Work to be completed =
Look below for the line with "This screenshot has height=440, width=660." and the line with "Refactor for clarity". Copy exactly those two lines and every line between, but not the pictures.

Top of Extracted information

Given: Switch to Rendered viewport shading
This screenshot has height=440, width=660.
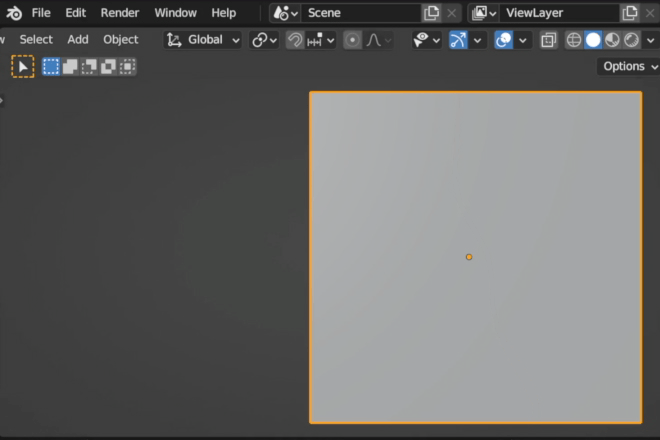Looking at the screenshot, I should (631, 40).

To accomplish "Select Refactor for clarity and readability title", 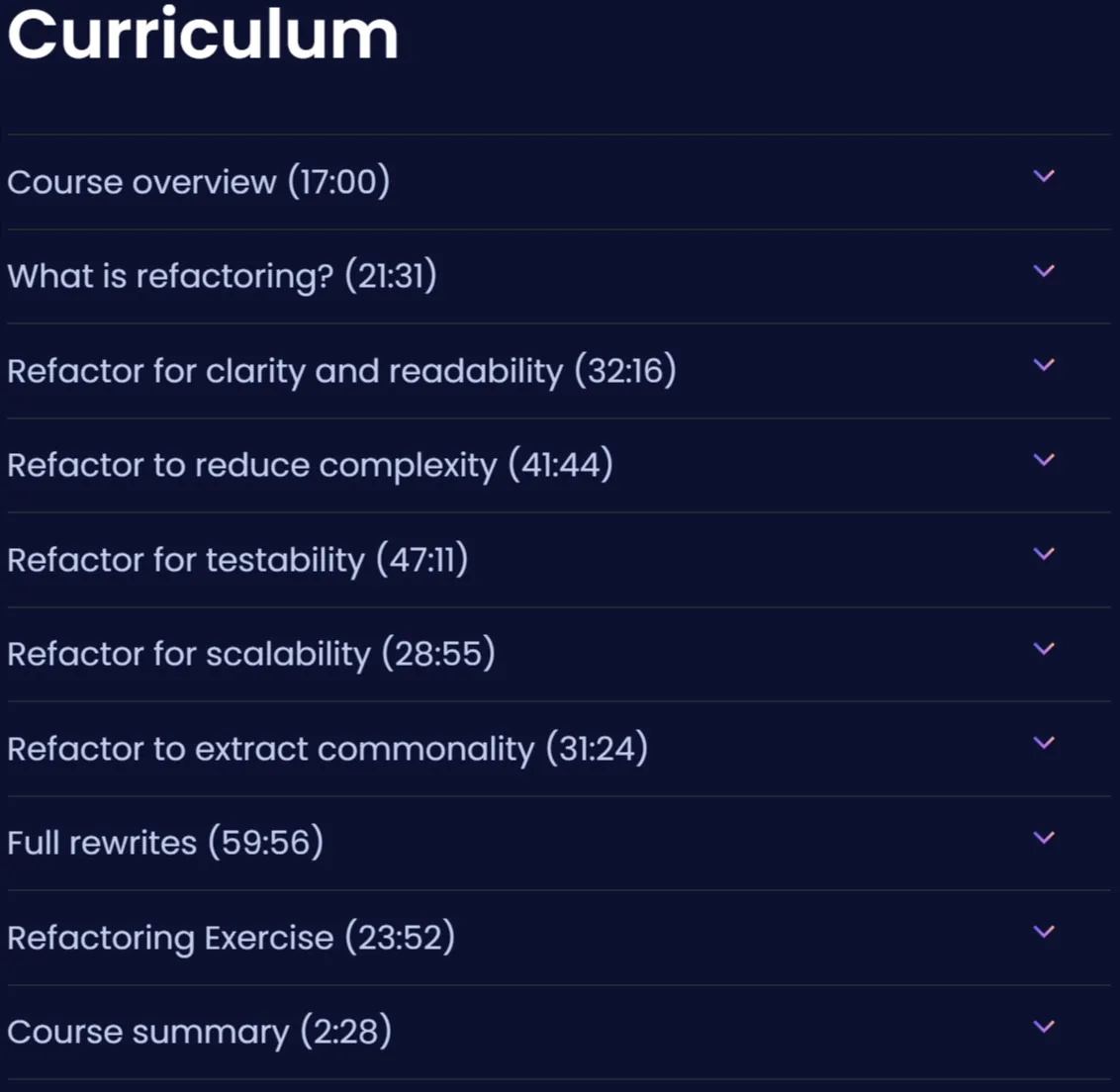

Bottom of Extracted information
Top of Extracted information

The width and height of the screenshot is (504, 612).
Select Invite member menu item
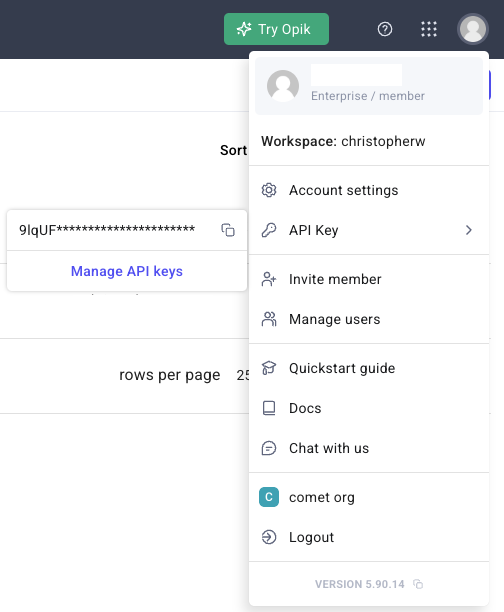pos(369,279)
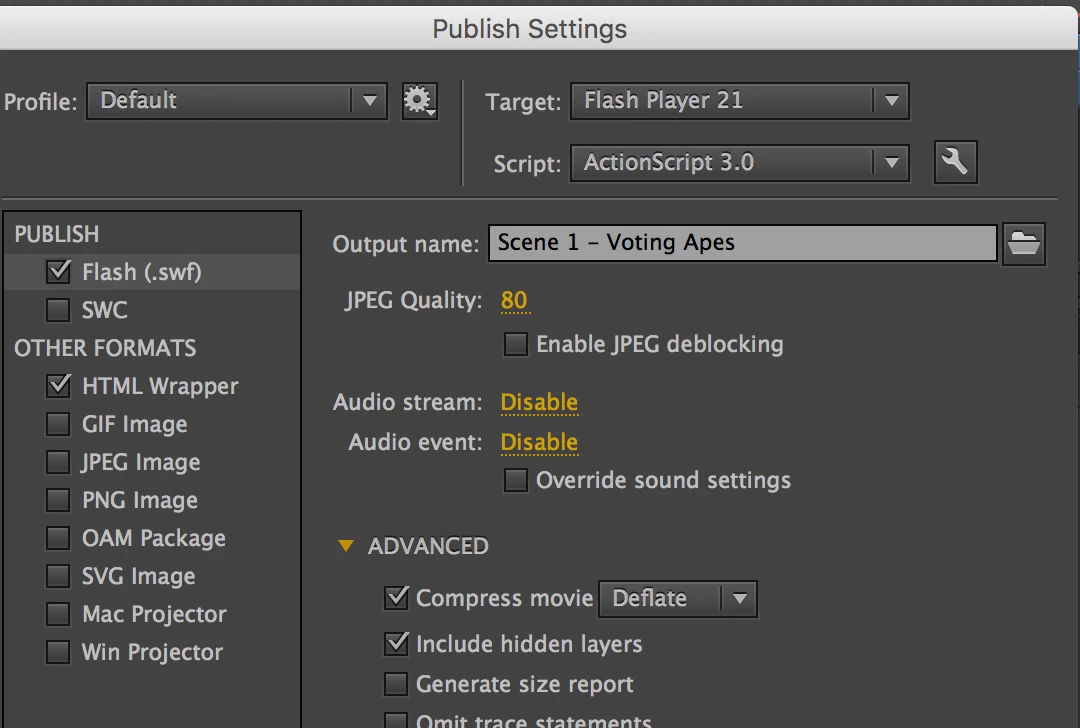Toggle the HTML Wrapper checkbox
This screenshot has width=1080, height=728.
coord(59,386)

Bottom of Extracted information

Response box =
This screenshot has height=440, width=660.
Looking at the screenshot, I should (631, 40).

To accomplish "Select Refactor for clarity and readability title", 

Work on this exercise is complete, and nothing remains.